SWR4 Abendgedanken BW

SWR4 Abendgedanken BW

Viele Menschen beten. Gebetet wird öffentlich und privat im stillen Kämmerlein. Mit vorgeprägten Texten oder einfach so, wie es mir einfällt; für mich oder für andere; laut oder leise; gesprochen oder gesungen. Christen beten und Muslimen, ja auch viele, die ihres Glaubens gar nicht mehr so sicher sind. Aber das Beten ist so vielfältig, dass man oft gar nicht mehr sagen kann, was mit dem Gebet eigentlich gemeint ist. Einmal ist es nur ein Stoßseufzer, dann kann es ein „danke" sein, das aus tiefstem Herzen kommt; vielleicht ist es auch einmal ein Psalm oder ein Liedvers, mit dem ich bete.
Meine eigene Erfahrung ist: Wer betet, gibt ab. Wie ein Paketbote seine Fracht dort abgibt, wohin sie adressiert ist und damit auch die Verantwortung abgibt. Wer betet, gibt von seinen Sorgen und Befürchtungen, von seinen Hoffnungen und seiner Unruhe ab. Sie gehören jetzt nicht mehr mir allein. Ich wende mich an Gott und übergebe ihm die Mitverantwortung dafür. Wer betet, gibt ab von dem, was ihn beschäftigt, was ihn umtreibt und seine Gedanken bestimmt.
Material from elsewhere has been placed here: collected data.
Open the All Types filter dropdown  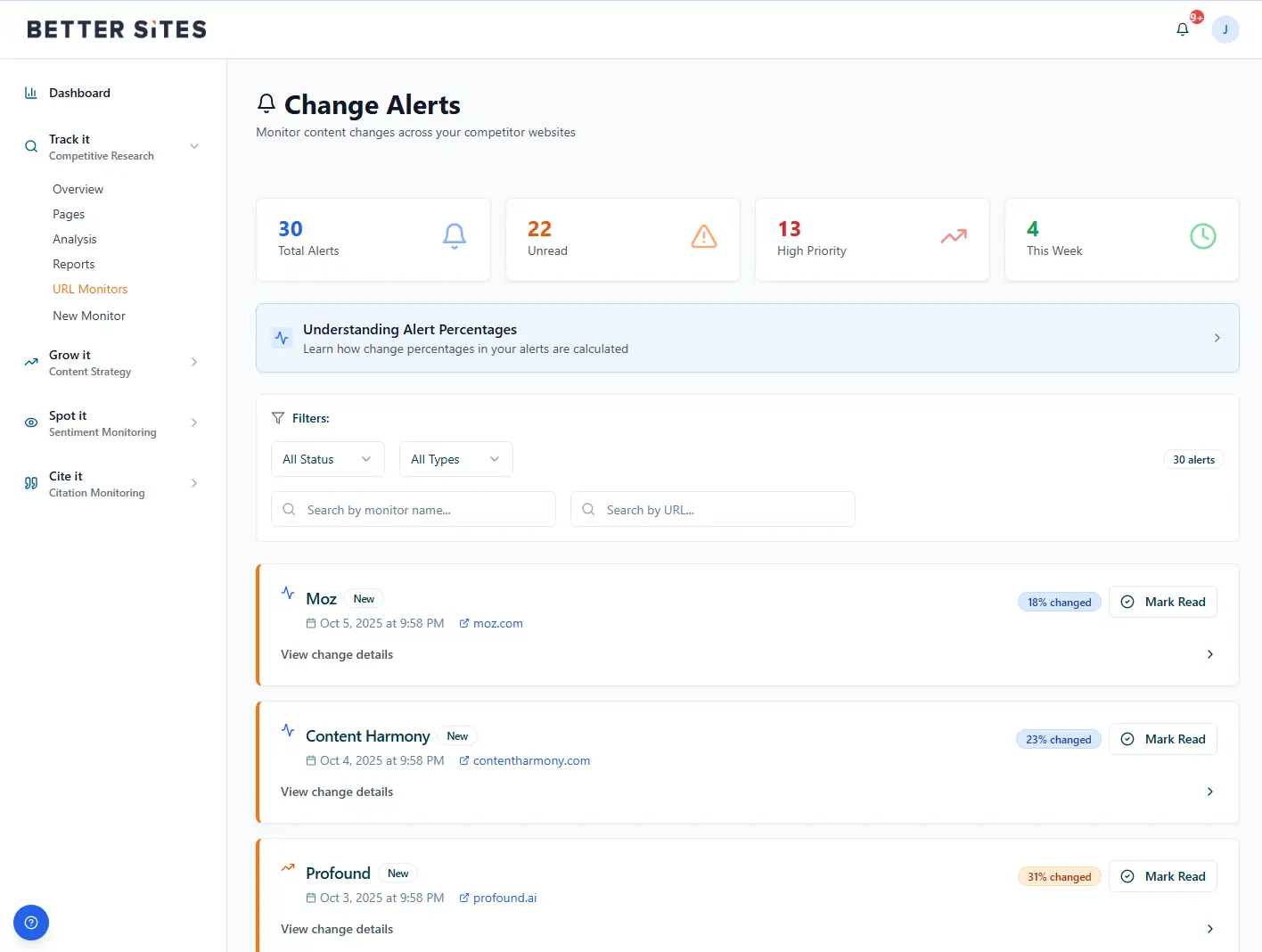click(455, 459)
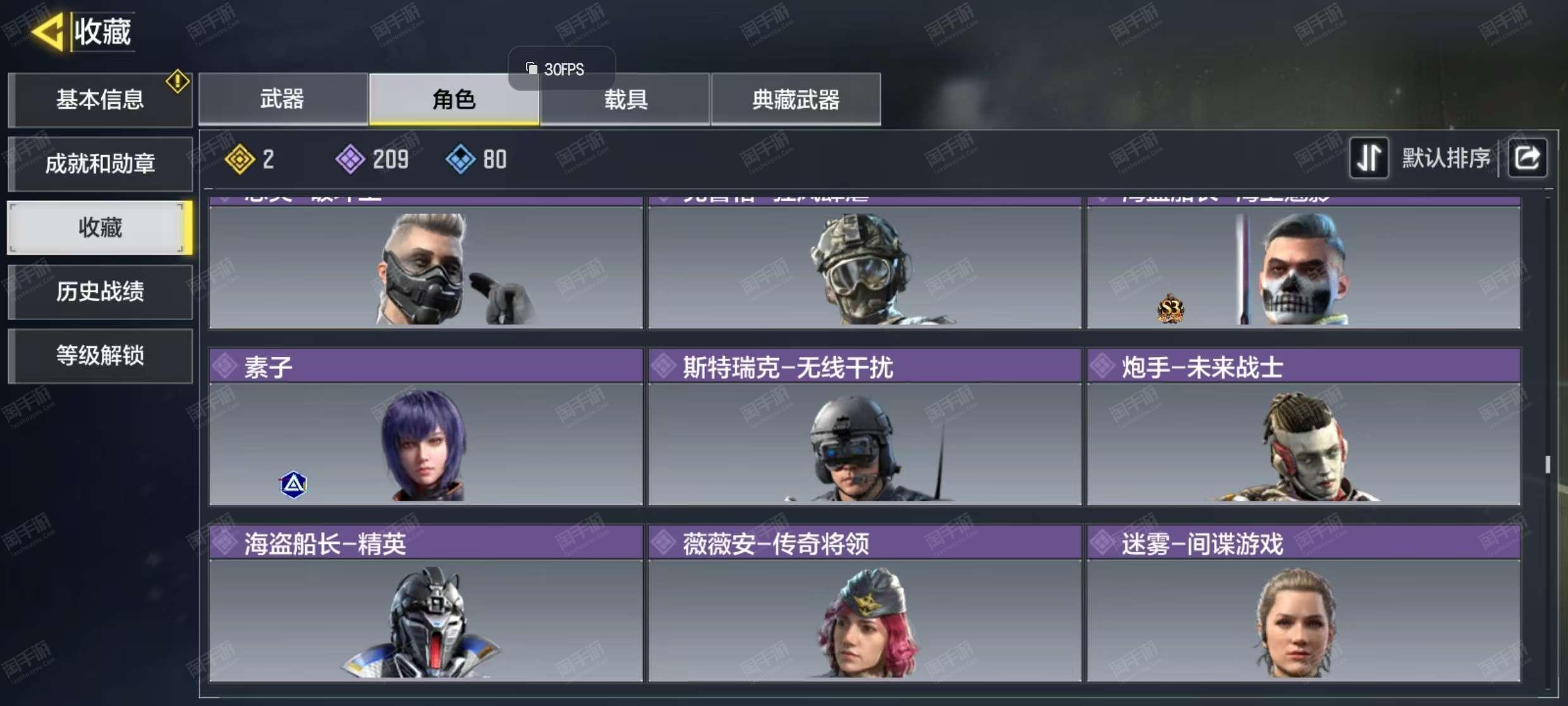Open the 默认排序 sort dropdown

1445,158
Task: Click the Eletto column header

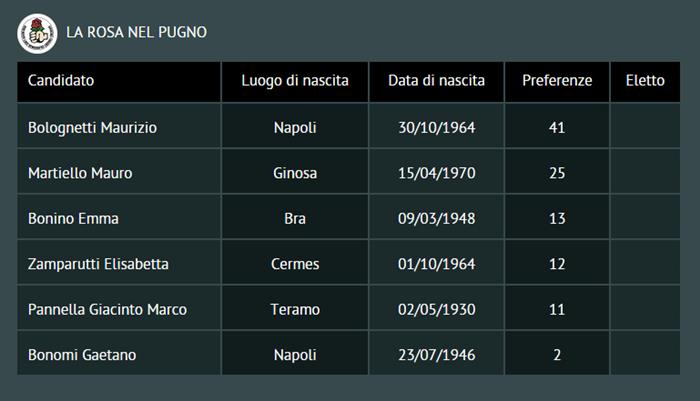Action: pos(645,81)
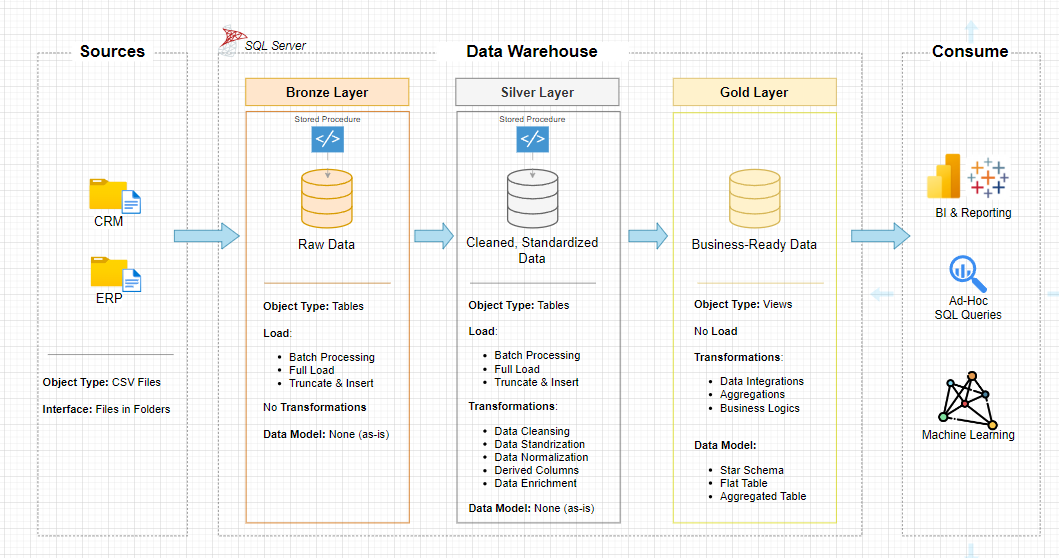This screenshot has height=558, width=1059.
Task: Click the arrow from Gold Layer to Consume
Action: (x=880, y=236)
Wer betet, überschreitet damit auch seine Grenzen: er geht aus dem eigenen Lebenskreis und Erleben und dem eigenen Alltag hinaus und stellt sich hinein in den Entscheidungsbereich Gottes. Er wird keineswegs all unsere Wünsche erfüllen, aber er nimmt nun Teil an meinem Leben. Beim Beten abgeben, was einen bedrückt: mir tut das gut.
Ich meine, man kann das auch lernen. Wer beten will, kann sich orientieren an dem Satz: Beten ist Reden mit Gott. Wie kann man mit Gott sprechen? Das Muster und Vorbild für jedes Gebet ist das Vaterunser. Es ist ein Modell, das die meisten kennen und das man einfach übernehmen kann. Im Vaterunser sind alle wichtigen Elemente enthalten, die zum Reden mit Gott gehören. Hier kann man Gott anreden als jemanden, dem man vertrauen kann. Auch was zwischen Menschen und in den verschiedenen Lebensgemeinschaften schwierig und wichtig ist, wird in diesem Gebet angesprochen: Vergib uns unsere Schuld, heißt es und: erlöse uns von dem Bösen. Für alles, was zum täglichen Brot gehört, darf man beten. Und dass die Welt so wird, wie Gott sie haben will. Das sind Beispiele aus dem Vater Unser.
Ich glaube, es gibt keine falschen Gebete, ich muss mein Gebet auch nicht vorzensieren, sondern ich darf alles ausdrücken, was mich bewegt. Das kann ich im Vertrauen darauf tun, dass Gott mich kennt und mein Gebet so beantwortet, wie es gut für mich ist.